Most of data representing the digital universe is unstructured. Although unstructured documents are widely used as key inputs for core business activities, organizations face significant challenges when it comes to this form of data. These include managing the flood of unstructured data, processing it and extracting value from it as quickly as possible.
Furthermore, unstructured data is vulnerable to cyberthreats. Because organizations struggle to understand where crucial unstructured data is, how it is used and who has access to it, it can represent a big risk to the enterprise. The level of risk varies by case, but one thing is clear for unstructured data—it is difficult to apply a standard, organization-wide measure to protect it.
Predictive analytics based on organized data are essentials for insurance companies.
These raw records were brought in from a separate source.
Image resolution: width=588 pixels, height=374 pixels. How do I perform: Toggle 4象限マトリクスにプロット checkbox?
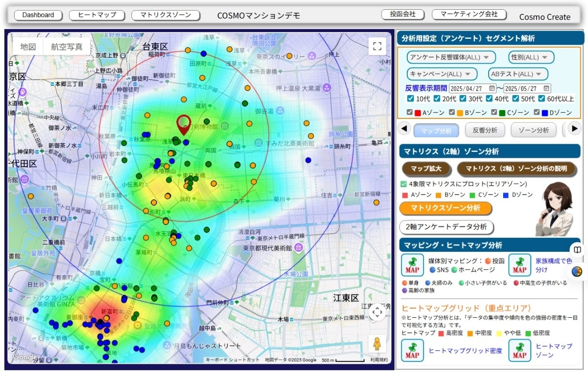coord(404,184)
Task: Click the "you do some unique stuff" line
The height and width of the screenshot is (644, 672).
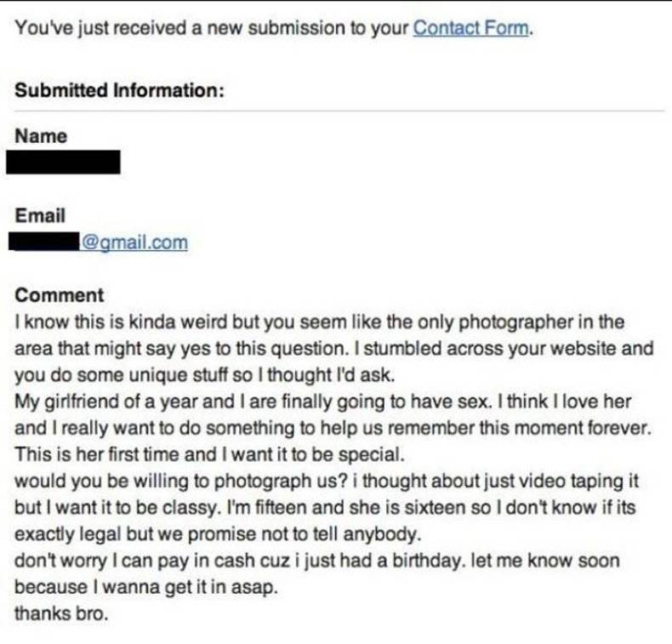Action: (x=122, y=375)
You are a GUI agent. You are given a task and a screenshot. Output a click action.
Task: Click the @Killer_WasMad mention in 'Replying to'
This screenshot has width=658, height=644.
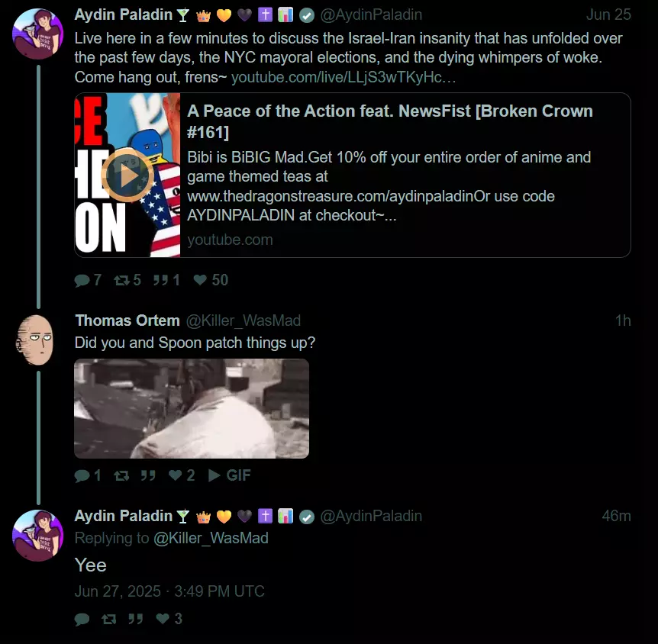point(211,538)
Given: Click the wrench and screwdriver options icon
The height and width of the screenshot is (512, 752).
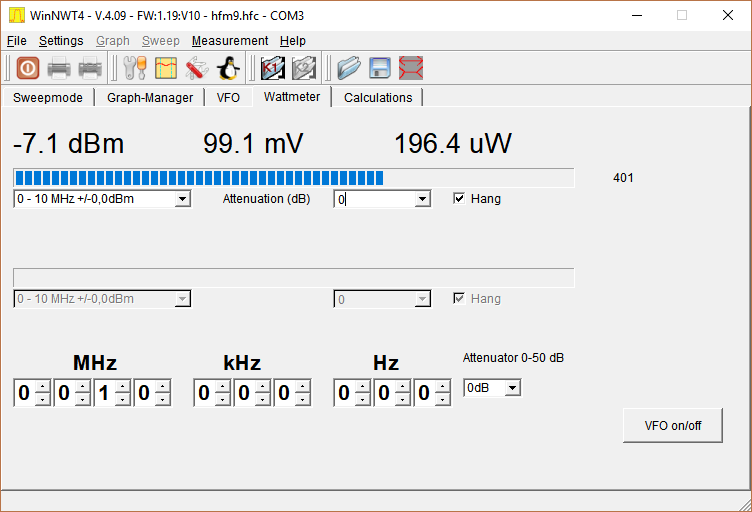Looking at the screenshot, I should tap(135, 68).
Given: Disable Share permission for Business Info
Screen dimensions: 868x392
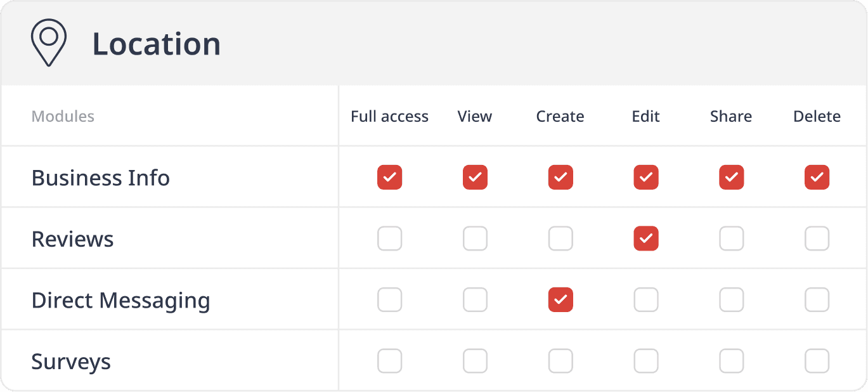Looking at the screenshot, I should pos(731,178).
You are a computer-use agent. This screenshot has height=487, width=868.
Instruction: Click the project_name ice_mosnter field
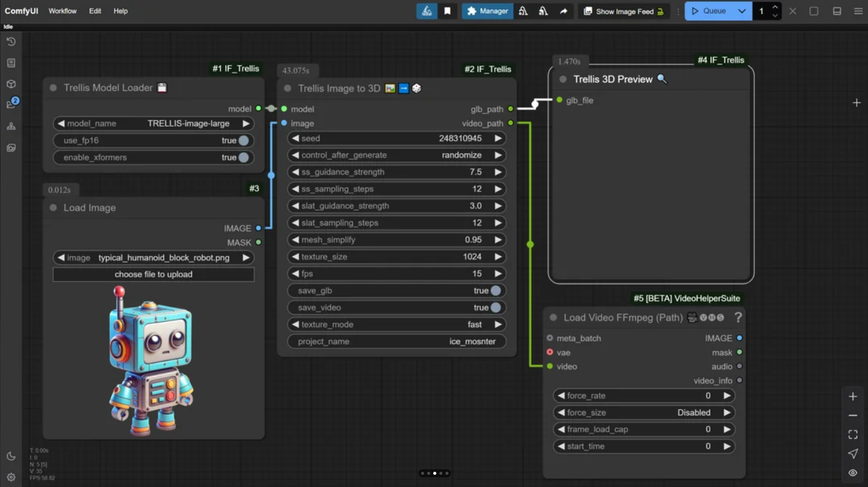tap(396, 341)
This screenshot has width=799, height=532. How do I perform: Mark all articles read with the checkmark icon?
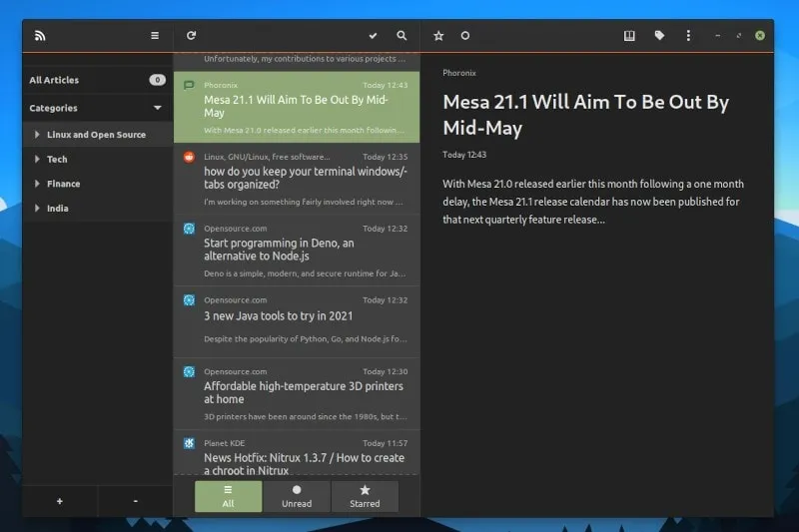point(373,36)
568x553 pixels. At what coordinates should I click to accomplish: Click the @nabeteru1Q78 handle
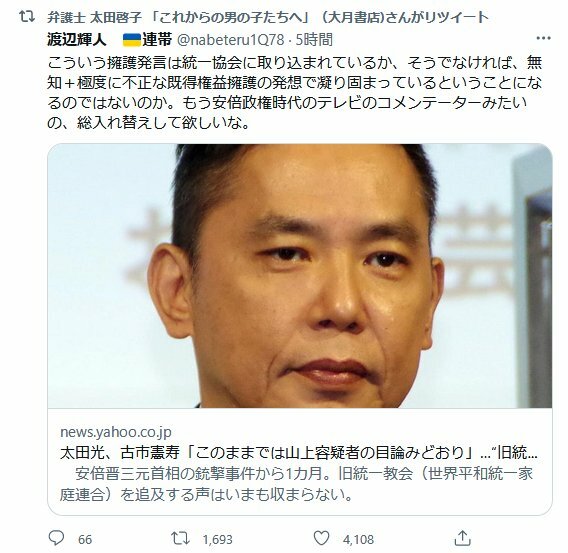230,39
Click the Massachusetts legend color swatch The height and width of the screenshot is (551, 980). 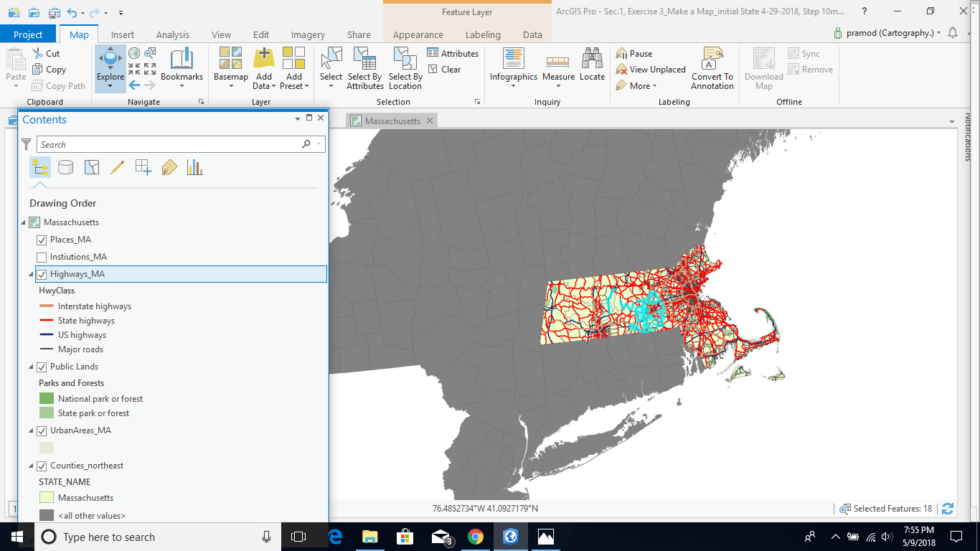point(47,497)
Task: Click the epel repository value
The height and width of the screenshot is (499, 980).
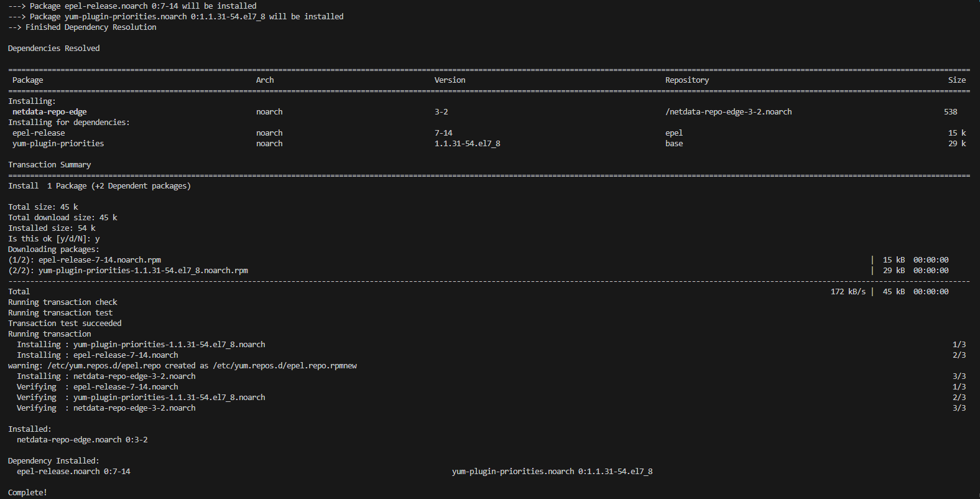Action: point(673,133)
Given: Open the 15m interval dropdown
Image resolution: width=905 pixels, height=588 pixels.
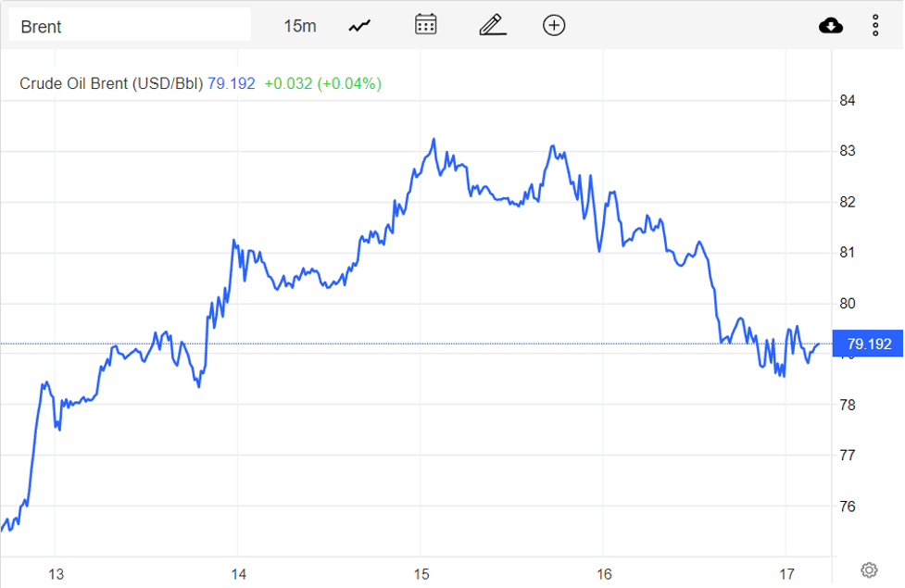Looking at the screenshot, I should pyautogui.click(x=299, y=26).
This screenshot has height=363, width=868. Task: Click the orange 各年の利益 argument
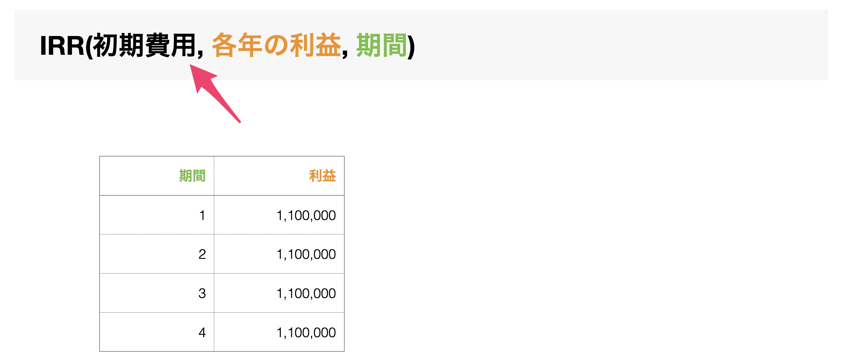[x=276, y=45]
Structured, organized data enables accurate adjustment of products and services to changing consumer habits and behaviors.
Some organizations have figured out how to address the data-structure issue and leverage it to their benefit. Structured data is the competitive advantage for 40 percent of the global systemically important financial institutions in the U.S. who use a single solution. They use a machine learning platform by Pendo Systems that transforms unstructured data into AI-ready data sets. This allows businesses to explore, discover and analyze unstructured data accumulated across wide variety of sources.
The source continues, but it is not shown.